What you are asked to do:
Reproduce, exactly, the lines of the material below from the line containing "Screen dimensions: 1007x617" through the line containing "Task: Select the Basic 720p plan card", with both end lines included and nothing else.
+--
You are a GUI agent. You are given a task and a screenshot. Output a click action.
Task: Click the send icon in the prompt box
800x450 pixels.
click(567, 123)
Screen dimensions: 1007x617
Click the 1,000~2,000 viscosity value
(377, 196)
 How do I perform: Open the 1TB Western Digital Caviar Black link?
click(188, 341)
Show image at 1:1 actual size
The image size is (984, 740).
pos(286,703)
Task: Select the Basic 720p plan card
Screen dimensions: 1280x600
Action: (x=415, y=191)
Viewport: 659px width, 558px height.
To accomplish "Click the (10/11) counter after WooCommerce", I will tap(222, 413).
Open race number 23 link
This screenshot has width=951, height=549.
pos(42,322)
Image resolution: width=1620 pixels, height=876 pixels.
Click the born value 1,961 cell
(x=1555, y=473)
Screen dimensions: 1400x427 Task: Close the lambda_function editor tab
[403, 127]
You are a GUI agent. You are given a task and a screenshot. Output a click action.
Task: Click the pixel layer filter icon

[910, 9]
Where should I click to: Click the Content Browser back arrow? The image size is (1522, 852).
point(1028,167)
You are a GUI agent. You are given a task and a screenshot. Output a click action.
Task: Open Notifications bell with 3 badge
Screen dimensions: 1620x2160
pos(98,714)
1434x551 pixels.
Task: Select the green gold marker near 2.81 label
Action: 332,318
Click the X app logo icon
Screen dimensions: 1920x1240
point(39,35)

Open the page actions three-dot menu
+--
Result below:
Screen dimensions: 1007x617
Click the 1,000~2,000 viscosity value
(377, 196)
 How do I perform: Open the 1TB Western Digital Caviar Black link?
click(188, 341)
Show image at 1:1 actual size
The image size is (984, 740).
pos(286,703)
Task: Select the Basic 720p plan card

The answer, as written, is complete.